4. See, for example, Folio 34r-Chi Rho monogram, and Luke’s Geneology of Jesus, as well as other Folios in the Celtic Book of Kells at: http://en.wikipedia.org/wiki/Book_of_Kells.

5. For a provocative examination of what feminist philosopher Elizabeth Grosz (Citation2008) views as the very nature of the arts and their relationship to the natural world see, Chaos, Territory, Art: Deleuze and the Framing of the Earth.

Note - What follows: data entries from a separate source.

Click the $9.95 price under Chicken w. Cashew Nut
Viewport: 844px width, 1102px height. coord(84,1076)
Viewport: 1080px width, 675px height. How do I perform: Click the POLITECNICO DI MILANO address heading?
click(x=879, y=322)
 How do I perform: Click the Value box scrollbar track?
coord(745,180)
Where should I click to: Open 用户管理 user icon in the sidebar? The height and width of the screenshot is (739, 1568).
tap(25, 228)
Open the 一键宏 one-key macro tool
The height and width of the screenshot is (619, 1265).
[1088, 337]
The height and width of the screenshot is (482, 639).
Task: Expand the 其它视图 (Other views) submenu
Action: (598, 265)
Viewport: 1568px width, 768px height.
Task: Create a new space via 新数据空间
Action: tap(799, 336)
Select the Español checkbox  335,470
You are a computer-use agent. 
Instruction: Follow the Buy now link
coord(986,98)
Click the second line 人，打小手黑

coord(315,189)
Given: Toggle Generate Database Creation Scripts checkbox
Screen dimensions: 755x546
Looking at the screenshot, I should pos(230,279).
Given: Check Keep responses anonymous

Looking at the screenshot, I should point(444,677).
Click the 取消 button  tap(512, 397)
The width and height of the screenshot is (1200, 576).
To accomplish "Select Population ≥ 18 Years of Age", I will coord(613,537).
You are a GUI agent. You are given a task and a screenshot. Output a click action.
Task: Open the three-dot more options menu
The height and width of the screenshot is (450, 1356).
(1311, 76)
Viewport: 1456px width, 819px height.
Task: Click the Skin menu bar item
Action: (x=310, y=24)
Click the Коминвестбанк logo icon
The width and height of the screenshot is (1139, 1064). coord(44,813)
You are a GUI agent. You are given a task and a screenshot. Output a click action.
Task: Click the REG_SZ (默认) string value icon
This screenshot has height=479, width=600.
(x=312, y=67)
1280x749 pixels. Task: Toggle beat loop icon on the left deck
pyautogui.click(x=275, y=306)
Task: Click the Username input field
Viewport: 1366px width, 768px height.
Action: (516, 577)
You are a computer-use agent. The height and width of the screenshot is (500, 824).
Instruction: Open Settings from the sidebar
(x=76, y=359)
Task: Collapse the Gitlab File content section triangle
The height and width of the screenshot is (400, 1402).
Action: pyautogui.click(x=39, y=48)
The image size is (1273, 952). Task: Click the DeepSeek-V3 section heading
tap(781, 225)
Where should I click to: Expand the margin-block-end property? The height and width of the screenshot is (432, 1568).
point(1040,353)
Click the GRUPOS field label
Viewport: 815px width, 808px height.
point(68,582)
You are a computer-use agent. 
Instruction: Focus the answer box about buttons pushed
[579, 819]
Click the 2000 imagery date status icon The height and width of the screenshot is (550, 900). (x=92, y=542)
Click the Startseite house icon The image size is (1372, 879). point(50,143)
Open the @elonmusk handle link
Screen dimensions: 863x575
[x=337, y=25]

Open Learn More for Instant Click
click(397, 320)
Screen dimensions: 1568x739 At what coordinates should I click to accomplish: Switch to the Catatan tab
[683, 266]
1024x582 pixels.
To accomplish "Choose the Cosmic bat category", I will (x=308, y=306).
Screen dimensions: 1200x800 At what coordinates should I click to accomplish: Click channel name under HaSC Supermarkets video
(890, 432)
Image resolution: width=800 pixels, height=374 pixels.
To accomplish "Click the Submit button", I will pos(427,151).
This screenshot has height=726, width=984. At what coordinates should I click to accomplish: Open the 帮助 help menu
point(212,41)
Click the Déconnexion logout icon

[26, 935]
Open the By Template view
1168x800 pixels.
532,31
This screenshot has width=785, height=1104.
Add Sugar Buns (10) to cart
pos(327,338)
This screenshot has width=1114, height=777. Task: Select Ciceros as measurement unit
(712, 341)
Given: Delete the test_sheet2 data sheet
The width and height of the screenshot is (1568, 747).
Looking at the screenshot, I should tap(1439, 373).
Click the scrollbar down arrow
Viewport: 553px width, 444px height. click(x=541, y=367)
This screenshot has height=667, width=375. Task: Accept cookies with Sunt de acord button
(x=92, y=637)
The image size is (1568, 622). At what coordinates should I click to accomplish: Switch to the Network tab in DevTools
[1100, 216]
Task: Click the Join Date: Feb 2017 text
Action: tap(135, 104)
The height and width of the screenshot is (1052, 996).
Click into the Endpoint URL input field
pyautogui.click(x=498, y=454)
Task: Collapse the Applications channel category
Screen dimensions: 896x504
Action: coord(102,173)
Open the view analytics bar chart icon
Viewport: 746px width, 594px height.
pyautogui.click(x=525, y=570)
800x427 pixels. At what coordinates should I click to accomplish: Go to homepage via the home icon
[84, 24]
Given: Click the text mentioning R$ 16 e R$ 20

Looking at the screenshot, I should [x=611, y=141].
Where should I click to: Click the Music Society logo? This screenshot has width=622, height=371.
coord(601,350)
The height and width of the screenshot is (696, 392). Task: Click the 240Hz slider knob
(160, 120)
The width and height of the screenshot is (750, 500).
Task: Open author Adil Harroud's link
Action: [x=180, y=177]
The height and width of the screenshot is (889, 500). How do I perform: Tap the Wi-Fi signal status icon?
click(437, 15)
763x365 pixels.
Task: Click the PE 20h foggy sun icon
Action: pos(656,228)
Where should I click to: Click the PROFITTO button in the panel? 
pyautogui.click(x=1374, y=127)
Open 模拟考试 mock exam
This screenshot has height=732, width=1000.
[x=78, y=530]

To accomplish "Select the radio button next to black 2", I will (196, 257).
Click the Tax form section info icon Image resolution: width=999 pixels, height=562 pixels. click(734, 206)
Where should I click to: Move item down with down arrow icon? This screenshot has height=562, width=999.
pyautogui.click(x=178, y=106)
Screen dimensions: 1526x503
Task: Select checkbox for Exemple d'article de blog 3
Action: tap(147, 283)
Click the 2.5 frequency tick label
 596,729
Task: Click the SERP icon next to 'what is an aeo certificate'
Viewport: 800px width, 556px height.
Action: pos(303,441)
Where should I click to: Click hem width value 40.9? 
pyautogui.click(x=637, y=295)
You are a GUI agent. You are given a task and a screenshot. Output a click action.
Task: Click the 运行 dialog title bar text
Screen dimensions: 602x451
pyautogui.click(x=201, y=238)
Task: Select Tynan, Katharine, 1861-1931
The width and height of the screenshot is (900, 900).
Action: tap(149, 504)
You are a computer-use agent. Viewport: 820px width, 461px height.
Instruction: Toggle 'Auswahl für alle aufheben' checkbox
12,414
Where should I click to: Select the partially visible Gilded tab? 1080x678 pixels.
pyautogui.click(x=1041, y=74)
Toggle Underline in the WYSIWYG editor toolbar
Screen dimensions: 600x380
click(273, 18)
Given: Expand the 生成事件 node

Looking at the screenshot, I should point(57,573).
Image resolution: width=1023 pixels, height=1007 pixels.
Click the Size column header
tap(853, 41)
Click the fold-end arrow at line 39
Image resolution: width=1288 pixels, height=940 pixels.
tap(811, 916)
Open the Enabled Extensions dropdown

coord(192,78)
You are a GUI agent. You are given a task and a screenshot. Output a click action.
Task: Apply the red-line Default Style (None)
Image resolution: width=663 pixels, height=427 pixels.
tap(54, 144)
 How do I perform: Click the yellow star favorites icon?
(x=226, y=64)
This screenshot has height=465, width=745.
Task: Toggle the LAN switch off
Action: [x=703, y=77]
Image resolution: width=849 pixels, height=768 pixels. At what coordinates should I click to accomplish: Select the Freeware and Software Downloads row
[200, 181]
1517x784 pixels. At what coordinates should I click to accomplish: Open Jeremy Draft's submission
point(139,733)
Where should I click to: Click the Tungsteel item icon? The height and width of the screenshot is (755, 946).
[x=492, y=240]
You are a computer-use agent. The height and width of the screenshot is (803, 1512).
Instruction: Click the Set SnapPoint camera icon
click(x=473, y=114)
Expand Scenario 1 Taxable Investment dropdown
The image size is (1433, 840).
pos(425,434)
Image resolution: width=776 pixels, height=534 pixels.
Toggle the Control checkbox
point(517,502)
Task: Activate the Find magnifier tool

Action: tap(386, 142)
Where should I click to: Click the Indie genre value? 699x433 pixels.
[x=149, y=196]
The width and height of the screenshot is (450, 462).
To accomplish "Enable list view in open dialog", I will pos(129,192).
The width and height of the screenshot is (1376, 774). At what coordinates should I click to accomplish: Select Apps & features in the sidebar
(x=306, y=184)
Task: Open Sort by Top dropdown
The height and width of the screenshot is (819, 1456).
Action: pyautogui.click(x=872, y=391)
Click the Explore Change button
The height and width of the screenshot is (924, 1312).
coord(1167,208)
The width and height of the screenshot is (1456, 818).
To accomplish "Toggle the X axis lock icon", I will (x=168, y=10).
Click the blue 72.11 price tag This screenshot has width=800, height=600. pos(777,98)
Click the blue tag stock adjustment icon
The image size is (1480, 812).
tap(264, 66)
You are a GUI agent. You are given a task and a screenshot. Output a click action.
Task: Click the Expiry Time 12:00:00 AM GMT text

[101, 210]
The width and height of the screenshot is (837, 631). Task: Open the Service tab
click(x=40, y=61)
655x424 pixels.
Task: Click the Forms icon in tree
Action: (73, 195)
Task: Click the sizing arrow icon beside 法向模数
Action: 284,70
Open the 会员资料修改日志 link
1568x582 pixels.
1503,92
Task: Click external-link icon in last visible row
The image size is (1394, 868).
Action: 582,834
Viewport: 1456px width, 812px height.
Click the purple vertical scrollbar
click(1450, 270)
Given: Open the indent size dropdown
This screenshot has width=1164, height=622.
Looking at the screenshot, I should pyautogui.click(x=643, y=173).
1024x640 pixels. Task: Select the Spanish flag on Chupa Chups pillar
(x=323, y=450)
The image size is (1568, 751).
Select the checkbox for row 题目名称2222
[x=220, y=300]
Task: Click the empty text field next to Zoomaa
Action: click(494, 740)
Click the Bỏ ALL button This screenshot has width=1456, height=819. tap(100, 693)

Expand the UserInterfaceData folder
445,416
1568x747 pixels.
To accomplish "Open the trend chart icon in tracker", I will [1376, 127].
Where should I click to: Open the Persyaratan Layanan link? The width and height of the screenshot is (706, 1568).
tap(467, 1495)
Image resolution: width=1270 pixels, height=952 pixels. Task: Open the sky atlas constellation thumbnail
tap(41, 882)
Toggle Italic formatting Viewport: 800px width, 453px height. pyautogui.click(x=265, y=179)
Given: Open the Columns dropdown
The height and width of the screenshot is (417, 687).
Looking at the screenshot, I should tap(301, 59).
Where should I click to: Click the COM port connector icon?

6. A National Public Radio interview with neuropsychologist, Rex Jung, reveals the newest frontier in bio-creativity research, including efforts to map (using advanced brain imaging techniques – MRI technology) ‘creativity’ and its neurological difference with ‘intelligence’: http://being.publicradio.org/programs/2012/creativity-and-the-everyday-brain/.

7. Pseudonym.

8. Text embedded in Figures 6 and 8: I am thinking with and drawing from the artistic, emotional, and conceptual contagion that spawned what we collectively agreed to call Androgytrons; the cyborg-like figures that roamed as a mob throughout the collaborative visual narrative. Originally conceived by one student, who worked primarily in three-dimensional form (metal sculpturing) and who self-admitted her ambivalence and lack of confidence with two-dimensional forms, especially drawing, these androgytrons were quickly appropriated from the collaborative sketch blog and dispersed into individual sketchbooks in new forms and under novel circumstances. Eventually androgytrons became the drawn site for collectivity, affectivity, mobility, and change in The Ballad of Saudade. In other words, they seem to function as both figuration and figure (Deleuze Citation2003), signaling the becoming “fantastical body” (Springgay Citation2008) in all its monstrosity and transmutative possibilities. Reference to them as cyborgian is my own and only in retrospect. Neither the students, the professor, nor I referred to the figures as such during the course/study. Yet the term cyborg is useful, because it suggests how artistic and visual subjectivities are constituted by and are involved in constituting an organic-technological hybrid identity via the material site of and incitement for new modes of self/other awareness stemming from, among other things, the impact of technology on human perception and relations. Our becomings-artists were dynamically enacted by first viewing (accidentally) the armless, faceless human forms and then provoking their reform via the inter-corporeal transmission and mutation of ideas, affect, discursive effects, and innovative techniques made possible via the blending of technology with traditional art materials and practice. The androgytrons, the emotional contagion that incited them, and our collective manipulation of them become a compelling means for us as cultural practitioners to explore and re-configure the edges of our developmental indeterminacy; to think anew forms and functions of social life, family configuration, reproduction, sexuality, race, and selfhood beyond recognition.

9. With roots dating to mid-twentieth-century Anglo-American psychology, college student identity theories and the student and academic affairs practices that they invest emerge from the neo-Freudian model espoused by Erikson (Citation1980) that delineates the eight stages (and the universal series of developmental crises that mark our supposed arrival at or departure from them) through which individuals progress toward healthy ego identity. While numerous important revisions and expansions have been forwarded in the field (see Torres, Jones, and Renn Citation2009), common theoretical assumptions across this field of study continue to include an enduring and durable investment in the notion of development as a progressive, future-oriented process whereby individuals work toward an increasingly internalized and synthesized vision of ‘self’.

10. Cathy Roberts-Cooper (unpublished manuscript) critically identifies the under-examined set of power differentials circulating between the commonly-divided higher education organizational units of student affairs and academic affairs, as well as the misunderstandings, biases, and missed opportunities for positive affiliations and growth engendered by the division.